Despite the life-altering news, it did not prevent Dzerigian from pursuing his passion in life, photography. 

The photography book “Trail of Stones” depicts personally symbolic images in a visual diary format that combines natural scenes and surroundings with an undeniable connection to human beings, Dzerigian said.

The Interiors was a chapter of “Trail of Stones” that gave detailed descriptions and instructions on how Dzerigian was able to take photos that clearly portrayed where he was at during specific moments of time in his life. 

Dzerigian shared that the key elements from The Interiors, to him, were distance, space and time.

By going on a journey of long hikes and steep stairways in Dzerigian’s photographic path, he realized that his own photo equipment forced him to slow down and be mindful of appreciating and taking in the natural scenery around him. 
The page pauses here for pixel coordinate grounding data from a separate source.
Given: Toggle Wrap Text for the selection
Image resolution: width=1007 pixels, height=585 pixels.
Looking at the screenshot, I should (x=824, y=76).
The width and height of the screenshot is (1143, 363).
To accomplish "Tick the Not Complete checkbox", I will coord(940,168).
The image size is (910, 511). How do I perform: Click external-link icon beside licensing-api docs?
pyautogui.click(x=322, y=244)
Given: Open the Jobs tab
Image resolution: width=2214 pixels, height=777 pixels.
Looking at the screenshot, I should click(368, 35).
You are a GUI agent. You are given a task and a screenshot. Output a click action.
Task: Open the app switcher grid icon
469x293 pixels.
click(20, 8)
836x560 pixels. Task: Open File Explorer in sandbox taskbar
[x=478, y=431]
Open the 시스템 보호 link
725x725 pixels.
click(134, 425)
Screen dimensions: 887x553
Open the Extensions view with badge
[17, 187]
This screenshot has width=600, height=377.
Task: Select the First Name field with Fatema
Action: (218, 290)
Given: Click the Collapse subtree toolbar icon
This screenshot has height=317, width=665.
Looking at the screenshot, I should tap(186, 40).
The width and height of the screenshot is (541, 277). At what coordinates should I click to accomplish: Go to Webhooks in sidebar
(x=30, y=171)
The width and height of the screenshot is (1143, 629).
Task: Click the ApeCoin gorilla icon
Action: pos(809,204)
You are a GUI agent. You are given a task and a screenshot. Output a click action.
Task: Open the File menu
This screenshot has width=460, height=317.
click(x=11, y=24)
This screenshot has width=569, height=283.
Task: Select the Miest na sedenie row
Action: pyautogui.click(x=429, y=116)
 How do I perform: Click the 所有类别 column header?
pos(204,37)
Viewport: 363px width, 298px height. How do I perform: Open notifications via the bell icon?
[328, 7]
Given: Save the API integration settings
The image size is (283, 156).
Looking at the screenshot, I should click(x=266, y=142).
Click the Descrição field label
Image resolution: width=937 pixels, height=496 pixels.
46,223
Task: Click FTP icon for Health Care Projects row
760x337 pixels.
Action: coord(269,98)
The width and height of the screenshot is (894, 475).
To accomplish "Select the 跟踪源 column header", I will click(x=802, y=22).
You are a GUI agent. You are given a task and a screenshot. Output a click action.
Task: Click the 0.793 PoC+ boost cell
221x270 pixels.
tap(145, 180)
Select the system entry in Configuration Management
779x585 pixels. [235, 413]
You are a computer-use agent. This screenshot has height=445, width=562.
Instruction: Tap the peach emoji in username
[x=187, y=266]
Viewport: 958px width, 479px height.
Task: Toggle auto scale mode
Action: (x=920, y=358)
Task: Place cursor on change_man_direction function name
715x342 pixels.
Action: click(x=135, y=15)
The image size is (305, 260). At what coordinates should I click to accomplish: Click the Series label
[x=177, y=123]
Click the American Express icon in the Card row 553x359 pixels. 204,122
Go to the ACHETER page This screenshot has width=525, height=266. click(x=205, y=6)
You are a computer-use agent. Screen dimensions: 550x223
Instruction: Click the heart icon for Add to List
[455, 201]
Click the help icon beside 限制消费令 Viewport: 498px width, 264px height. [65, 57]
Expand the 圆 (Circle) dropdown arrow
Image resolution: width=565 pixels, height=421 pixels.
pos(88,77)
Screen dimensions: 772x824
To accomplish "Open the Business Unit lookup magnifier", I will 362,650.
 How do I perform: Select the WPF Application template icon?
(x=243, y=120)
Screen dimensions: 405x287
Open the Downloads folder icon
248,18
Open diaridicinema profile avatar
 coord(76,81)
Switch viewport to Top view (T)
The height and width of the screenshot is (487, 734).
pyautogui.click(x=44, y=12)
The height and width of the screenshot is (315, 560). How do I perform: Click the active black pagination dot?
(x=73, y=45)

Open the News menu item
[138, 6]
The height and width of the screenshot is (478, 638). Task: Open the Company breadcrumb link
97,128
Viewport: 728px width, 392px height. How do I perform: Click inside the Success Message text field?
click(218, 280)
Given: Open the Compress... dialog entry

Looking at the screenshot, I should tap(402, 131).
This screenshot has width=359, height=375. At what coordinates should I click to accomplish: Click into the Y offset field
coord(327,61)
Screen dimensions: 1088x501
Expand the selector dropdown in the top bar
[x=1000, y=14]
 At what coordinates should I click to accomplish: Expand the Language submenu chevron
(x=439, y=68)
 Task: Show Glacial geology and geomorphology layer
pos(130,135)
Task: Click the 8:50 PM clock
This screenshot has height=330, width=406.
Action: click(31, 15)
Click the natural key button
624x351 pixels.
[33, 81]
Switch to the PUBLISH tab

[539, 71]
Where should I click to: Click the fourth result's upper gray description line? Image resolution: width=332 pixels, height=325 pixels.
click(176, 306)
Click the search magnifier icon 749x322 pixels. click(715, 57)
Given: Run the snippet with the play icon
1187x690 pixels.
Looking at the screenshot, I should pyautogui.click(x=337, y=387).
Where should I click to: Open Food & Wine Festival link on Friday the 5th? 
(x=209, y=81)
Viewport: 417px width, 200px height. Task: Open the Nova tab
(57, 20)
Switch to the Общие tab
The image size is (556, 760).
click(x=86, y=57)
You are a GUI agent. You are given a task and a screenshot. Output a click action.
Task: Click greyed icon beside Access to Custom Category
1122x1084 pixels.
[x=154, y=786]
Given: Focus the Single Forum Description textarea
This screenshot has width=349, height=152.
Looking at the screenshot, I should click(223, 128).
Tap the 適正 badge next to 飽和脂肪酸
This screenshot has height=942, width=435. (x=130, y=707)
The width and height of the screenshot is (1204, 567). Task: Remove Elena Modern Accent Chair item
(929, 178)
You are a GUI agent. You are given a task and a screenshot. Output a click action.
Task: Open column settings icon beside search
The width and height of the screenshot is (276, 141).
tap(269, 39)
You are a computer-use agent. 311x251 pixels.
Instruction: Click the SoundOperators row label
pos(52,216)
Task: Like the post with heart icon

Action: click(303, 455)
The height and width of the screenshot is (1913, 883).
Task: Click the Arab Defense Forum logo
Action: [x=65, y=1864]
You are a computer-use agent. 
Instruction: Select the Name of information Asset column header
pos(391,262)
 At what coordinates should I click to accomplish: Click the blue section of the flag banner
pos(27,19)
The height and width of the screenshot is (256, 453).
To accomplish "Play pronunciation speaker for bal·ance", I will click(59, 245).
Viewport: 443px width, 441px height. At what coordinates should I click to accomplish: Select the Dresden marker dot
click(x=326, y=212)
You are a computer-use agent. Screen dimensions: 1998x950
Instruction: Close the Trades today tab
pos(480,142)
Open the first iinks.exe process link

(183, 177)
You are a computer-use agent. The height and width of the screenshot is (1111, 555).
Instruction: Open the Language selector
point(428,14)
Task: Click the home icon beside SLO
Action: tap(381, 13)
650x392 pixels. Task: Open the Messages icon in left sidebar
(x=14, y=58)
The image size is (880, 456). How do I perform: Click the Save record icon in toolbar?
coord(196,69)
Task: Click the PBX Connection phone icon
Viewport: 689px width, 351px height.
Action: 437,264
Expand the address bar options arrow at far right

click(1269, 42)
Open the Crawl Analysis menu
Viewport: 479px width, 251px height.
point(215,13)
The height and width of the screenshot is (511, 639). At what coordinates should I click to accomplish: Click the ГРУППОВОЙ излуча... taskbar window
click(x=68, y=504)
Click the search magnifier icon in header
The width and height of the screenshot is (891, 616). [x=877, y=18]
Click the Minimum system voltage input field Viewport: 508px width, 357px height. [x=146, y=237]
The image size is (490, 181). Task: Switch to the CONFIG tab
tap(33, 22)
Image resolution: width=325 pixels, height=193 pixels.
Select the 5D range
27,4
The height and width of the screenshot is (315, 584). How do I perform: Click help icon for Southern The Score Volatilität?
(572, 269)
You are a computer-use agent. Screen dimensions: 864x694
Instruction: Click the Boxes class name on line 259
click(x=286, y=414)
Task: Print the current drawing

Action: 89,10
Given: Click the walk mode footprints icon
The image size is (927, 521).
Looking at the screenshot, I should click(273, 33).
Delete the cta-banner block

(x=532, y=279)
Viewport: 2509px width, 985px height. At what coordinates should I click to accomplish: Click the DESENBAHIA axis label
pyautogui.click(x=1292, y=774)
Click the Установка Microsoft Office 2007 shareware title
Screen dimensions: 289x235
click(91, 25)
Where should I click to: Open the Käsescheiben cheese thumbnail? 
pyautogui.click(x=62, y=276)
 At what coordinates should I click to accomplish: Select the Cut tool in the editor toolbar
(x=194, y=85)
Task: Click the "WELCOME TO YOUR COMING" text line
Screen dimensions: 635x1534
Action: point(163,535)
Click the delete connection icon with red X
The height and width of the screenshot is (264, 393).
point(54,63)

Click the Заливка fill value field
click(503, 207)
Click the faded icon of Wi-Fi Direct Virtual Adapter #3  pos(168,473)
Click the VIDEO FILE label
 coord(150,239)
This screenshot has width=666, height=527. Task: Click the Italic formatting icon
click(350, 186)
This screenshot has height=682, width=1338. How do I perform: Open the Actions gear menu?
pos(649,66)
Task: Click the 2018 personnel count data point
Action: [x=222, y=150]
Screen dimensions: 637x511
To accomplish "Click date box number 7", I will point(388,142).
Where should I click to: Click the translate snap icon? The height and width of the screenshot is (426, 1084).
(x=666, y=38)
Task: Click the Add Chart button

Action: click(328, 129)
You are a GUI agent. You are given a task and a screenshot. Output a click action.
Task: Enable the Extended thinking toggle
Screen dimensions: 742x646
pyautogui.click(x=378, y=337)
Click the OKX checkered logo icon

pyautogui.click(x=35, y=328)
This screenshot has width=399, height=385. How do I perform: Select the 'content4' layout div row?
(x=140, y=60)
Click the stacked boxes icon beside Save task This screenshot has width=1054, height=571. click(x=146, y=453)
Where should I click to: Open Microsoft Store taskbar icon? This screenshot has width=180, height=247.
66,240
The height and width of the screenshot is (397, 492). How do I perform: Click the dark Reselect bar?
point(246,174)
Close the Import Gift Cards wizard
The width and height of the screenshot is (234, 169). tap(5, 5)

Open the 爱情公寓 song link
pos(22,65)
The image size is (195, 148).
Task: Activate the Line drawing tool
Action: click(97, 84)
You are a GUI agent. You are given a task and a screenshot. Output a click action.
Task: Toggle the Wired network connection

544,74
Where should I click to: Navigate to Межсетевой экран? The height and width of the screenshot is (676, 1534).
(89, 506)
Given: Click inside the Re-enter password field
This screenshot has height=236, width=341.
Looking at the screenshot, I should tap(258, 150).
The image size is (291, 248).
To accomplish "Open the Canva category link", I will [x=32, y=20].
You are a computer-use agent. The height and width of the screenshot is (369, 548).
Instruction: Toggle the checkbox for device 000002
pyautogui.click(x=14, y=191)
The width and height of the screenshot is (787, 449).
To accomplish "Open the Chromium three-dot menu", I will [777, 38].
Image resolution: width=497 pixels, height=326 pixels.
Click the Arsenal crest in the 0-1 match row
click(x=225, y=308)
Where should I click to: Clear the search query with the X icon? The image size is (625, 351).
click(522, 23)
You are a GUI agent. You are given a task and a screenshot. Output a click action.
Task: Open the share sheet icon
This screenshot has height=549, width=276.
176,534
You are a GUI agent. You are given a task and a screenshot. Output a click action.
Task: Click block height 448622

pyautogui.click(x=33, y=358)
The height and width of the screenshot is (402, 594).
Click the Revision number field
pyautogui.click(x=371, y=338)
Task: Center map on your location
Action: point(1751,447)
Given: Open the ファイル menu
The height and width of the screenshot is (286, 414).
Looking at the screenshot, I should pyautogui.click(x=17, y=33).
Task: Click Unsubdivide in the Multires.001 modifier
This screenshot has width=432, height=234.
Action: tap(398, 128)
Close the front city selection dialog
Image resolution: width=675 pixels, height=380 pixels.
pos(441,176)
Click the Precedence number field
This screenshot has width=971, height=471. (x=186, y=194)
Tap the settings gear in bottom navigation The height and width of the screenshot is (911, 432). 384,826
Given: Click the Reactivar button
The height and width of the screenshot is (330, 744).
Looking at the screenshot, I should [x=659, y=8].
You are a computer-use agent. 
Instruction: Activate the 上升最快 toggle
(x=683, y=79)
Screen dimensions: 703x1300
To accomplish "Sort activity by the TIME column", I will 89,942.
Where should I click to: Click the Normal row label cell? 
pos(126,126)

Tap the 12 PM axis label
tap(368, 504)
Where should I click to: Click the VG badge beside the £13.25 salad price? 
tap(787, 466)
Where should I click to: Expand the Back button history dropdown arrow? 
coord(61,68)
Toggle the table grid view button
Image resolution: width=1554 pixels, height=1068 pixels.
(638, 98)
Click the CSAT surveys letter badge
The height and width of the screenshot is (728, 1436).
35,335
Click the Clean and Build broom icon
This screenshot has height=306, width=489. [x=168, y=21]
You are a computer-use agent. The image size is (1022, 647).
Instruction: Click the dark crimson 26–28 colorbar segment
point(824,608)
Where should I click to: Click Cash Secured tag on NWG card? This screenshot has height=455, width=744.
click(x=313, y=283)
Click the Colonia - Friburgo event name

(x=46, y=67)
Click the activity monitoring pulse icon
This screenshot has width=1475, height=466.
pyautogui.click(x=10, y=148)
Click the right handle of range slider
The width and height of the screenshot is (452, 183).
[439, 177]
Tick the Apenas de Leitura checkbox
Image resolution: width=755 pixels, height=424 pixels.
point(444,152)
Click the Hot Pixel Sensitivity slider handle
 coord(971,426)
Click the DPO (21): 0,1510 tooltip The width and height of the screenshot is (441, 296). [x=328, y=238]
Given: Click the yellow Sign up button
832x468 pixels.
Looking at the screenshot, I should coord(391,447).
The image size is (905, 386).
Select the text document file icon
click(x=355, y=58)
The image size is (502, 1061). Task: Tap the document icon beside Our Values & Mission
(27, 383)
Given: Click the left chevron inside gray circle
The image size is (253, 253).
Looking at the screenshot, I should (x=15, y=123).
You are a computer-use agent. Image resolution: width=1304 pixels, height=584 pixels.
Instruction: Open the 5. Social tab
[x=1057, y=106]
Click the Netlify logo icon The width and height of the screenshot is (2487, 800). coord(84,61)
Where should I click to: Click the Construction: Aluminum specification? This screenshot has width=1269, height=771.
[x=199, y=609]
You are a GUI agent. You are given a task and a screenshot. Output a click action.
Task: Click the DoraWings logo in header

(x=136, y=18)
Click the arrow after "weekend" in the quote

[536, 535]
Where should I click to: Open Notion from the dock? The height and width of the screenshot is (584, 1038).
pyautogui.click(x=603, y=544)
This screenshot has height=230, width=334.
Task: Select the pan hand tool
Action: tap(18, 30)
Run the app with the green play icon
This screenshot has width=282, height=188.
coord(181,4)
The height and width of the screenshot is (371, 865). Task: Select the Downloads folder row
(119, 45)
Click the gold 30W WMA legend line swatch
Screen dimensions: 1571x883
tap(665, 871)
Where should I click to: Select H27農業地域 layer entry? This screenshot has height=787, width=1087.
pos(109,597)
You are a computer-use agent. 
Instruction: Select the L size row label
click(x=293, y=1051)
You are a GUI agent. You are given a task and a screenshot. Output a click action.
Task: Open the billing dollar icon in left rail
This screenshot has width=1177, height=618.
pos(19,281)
Equipment was heavy, and carrying around a camera, tripod and other such devices made him take breaks, giving him opportunities to simply breathe in his environment.

The Human Landscape chapter displayed on screen the same stone formation photo which Dzerigian chose to use as his book’s front cover.

Dzerigian would return to the same location, year after year, to see the interesting ways that people stacked stones in formations. This is how he realized he wanted to make this photo series of rock alignments a part of the central ideas in his book.

The photo is titled ‘The Currency,’ which was a mistaken photo of double exposure. These photos were later shown in an exhibition called “Photosynthesis,” which Dzerigian created in Fresno 40 years ago.

Building relationships with colleagues and new photographers helped Dzerigian develop an understanding and love for the art of photography. 

“Making art is labor intensive, and the spirit is indeed enhanced by sharing knowledge,” he said.

Dzerigian’s closing statement for audience members to ponder was: “I made my living as an educator and to grow the creative spirit where efforts were close to my heart.”

Kathy Wosika, retired art professor at FCC, showed her support for Dzerigian, former colleague and good friend. 

“He has such a diverse body of work. He can go and get an idea and really develop it over time for many years,” Wosika said. “Steve is a good storyteller, in addition to his beautiful images. So it is always wonderful to hear the backstory of the artist himself.”

After the open talk, the event moved over to Fresno State’s Conley Art Gallery for the audience to view Dzerigian’s photography up close and personal.

Dzerigian’s book signing lasted for roughly an hour, with fans pulling him into new conversations and photo opportunities to remember their experience at Fresno State. 

The free event was open to students, staff and the public. 

“Trail of Stones” was available for purchase for $34.95.

Dr. Nora Chapman and Benjamin Kirk, Fresno State faculty members from the arts and humanities department, were contributors who helped put together the event for Dzerigian.